10 December, 2009

Grocery Shopping

I love to grocery shop, I mean I really love grocery shopping. If you've ever been to Market Street on a Sunday with me, or, even better, to a Whole Foods with me, you can attest that I'll spend hours walking each isle inspecting all of the items. I rarely buy much, but I love looking for new items, sampling the breads, and ogling the shined produce; peach season is my favorite. Though grocery shopping happens everywhere the cultural differences between societies are often highlighted in the way they buy and present their groceries and even the frequency of shopping trips out.
In the US everything is clearly orchestrated. Shined oranges and genetically modified apples stay in perpetual surplus stacked neatly in pyramids awaiting our touch. As soon as one is purchased or taken from the immaculate stack an army of stock people descend restoring order. Granted there are different classes of grocery stores; I have yet to see a grocery store in the US which, even at the lowest end of the scale, was anything less than representative of abundance.

A typical orchestrated produce section in a US supermarket.
Spanish grocery stores (Super Mercados)were smaller and more authentic to the human condition; nothing was shined and everything had a true to nature smell, meat smelled like meat. The Spanish system of grocery shopping is slowly creeping from separate smaller shops of panderias and canicerias to the 'all in one' connivence of Super Mercados. Though some Spaniards still hold on to the separate shop approach, which allows for specialization and thus higher quality goods, the connivence and low pricing of the Super Mercados are surely taking over.

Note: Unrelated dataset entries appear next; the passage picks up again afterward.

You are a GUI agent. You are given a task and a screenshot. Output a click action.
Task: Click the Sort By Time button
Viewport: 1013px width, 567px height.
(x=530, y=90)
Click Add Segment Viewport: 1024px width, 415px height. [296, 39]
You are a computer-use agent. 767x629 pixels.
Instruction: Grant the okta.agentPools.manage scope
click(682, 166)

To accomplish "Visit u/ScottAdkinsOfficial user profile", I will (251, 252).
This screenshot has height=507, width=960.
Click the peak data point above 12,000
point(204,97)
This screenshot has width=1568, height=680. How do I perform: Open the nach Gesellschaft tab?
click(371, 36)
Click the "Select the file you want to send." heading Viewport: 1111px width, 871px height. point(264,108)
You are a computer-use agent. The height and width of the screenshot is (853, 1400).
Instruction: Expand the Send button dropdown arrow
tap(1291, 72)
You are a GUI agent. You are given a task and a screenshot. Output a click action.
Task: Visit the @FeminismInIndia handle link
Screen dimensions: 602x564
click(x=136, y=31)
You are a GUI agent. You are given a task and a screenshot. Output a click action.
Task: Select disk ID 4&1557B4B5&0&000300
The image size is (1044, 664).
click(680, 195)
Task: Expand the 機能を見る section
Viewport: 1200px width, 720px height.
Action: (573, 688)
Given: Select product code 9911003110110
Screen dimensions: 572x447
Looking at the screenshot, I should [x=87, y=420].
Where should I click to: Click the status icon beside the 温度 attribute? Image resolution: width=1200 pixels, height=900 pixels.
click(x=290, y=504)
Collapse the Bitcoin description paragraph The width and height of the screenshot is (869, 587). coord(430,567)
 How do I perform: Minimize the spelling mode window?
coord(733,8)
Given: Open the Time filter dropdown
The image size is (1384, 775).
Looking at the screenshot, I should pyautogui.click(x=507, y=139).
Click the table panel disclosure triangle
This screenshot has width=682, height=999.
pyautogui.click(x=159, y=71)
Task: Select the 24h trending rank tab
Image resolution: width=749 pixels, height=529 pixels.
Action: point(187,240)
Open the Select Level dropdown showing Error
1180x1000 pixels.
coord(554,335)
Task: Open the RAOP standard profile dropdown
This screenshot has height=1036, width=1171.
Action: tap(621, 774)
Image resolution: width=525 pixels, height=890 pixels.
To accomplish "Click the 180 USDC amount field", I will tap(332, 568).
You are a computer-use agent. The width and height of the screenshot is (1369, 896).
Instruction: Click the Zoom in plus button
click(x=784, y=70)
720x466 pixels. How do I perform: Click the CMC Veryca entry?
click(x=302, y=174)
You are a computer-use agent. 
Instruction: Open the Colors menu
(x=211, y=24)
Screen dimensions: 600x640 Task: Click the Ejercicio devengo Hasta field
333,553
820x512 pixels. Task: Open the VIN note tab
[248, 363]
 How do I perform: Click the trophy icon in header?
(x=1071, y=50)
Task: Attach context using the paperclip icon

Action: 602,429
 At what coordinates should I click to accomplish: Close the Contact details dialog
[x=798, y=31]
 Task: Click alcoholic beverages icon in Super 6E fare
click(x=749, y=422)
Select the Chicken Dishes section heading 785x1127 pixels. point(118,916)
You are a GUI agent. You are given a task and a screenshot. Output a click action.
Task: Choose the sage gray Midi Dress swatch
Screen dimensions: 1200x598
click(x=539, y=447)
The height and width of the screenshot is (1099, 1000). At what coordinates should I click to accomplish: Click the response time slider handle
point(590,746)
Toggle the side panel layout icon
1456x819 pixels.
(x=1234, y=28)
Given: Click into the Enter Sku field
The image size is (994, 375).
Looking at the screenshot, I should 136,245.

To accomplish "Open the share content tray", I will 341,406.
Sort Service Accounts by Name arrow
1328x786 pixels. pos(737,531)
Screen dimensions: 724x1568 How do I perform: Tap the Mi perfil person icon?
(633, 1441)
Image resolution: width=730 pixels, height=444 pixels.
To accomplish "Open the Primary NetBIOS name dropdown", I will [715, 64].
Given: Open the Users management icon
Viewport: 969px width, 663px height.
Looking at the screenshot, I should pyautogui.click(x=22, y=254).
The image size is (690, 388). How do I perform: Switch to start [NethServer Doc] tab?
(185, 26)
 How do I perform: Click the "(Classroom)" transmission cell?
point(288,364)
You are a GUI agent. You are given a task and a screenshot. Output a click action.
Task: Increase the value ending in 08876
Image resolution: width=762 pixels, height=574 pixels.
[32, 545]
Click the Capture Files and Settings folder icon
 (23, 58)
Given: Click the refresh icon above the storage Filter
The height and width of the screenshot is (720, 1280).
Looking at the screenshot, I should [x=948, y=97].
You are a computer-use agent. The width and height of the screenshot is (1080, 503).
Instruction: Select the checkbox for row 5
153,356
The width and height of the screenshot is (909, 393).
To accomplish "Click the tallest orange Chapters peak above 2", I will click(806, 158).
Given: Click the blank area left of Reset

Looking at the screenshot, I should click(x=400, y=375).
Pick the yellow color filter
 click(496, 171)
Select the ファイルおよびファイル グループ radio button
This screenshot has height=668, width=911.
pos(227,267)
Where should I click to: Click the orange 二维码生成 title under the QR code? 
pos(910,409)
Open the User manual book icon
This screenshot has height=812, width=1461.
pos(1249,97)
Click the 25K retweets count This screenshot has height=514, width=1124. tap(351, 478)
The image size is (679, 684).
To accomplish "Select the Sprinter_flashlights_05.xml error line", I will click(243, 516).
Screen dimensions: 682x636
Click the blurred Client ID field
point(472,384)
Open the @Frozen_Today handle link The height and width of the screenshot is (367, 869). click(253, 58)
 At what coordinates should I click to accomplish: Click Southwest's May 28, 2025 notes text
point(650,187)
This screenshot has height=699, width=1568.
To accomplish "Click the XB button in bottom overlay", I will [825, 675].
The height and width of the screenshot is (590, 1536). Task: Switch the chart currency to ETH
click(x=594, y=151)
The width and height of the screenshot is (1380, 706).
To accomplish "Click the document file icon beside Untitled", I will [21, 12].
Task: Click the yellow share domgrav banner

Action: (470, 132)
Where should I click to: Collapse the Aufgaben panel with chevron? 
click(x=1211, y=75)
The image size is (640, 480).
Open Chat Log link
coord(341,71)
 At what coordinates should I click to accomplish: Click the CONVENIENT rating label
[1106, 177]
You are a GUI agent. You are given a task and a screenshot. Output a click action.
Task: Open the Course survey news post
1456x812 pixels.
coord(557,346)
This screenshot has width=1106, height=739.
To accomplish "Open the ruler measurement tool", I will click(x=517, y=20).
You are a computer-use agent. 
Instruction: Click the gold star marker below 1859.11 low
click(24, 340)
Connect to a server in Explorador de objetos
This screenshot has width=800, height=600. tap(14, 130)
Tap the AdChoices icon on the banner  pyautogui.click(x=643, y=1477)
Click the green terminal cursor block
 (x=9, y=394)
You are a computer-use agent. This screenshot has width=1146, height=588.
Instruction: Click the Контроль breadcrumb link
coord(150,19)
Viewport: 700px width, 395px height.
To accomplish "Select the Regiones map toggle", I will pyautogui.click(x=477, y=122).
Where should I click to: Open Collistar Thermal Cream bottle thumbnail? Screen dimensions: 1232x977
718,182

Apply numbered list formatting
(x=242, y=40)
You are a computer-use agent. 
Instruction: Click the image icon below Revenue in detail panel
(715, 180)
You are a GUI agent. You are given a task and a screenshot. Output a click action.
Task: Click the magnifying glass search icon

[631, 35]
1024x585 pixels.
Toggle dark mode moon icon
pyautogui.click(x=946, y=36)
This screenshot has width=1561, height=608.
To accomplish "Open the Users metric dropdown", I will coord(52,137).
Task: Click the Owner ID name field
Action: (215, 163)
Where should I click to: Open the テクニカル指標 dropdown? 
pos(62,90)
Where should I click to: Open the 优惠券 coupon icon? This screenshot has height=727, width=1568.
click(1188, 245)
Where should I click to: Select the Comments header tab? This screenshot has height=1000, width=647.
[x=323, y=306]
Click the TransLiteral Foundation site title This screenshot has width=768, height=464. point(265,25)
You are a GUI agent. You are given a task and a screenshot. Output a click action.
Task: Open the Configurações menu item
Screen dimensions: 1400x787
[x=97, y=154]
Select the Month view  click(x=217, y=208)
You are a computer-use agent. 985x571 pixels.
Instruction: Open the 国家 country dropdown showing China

A fruiteria in Sevilla, Spain.

Some images of a Super Mercado in Sevilla, Spain.

British grocery shopping is somehow a middle man to Spain and the US, which seems appropriate with their geographic location. Everything is sanitized, bagged, and shined. The bagging is absolutely excessive, even produce is often wrapped in plastic. Produce selection wanes throughout the day; if you go shopping at night you're unlikely to find a surplus of any produce as it's shipped in each morning. I do praise British shops for embracing the free-range, organic, vegetarian, and reusable trends in such a large capacity; even the most rough looking men at Tesco have their lady bug patterned reusable bags in toe to carry their Carlsburg and free-range eggs home in. We as Americans often have these options but they are considered fringe and often priced out of the reach of the average American who sees the green movement as an irrelevant luxury. I still carry my Twiggy Marks & Spencer reusable bag to Market Street where the confused sackers often ask if I want a separate plastic bag for my drinks or produce.

Sainsbury's produce section, at the beginning of the day.

All of these grocery stores pale in comparison to what I consider the holy grail of food shopping; I of course am speaking of the farmer's market. I adore, in every sense of the word, farmer's markets and farm shops, and I have never seen such an abundance of the aforementioned places as I did while in Britain. While living in Oundle I experienced the outdoor market every Thursday and the large farmer's market every second Saturday of the month. I could spend hours looking over the indecently cheap fresh cheeses and eggs, and even had a personalized nickname from the farm produce man, the "Texas Tornado". I still look back to my summer days in southern England and can not help but long for those grocery Thursdays; I'd give all the shined fruit in the world for the smallest of farm shops. Here's a little sample of those times..
Thursday's outdoor market; Oundle, Peterborough, England, UK.

My farm fresh free-range eggs, 2 GBP Port Salut Cheese, local Lemon Bakewell tarts, and amazing raspberries.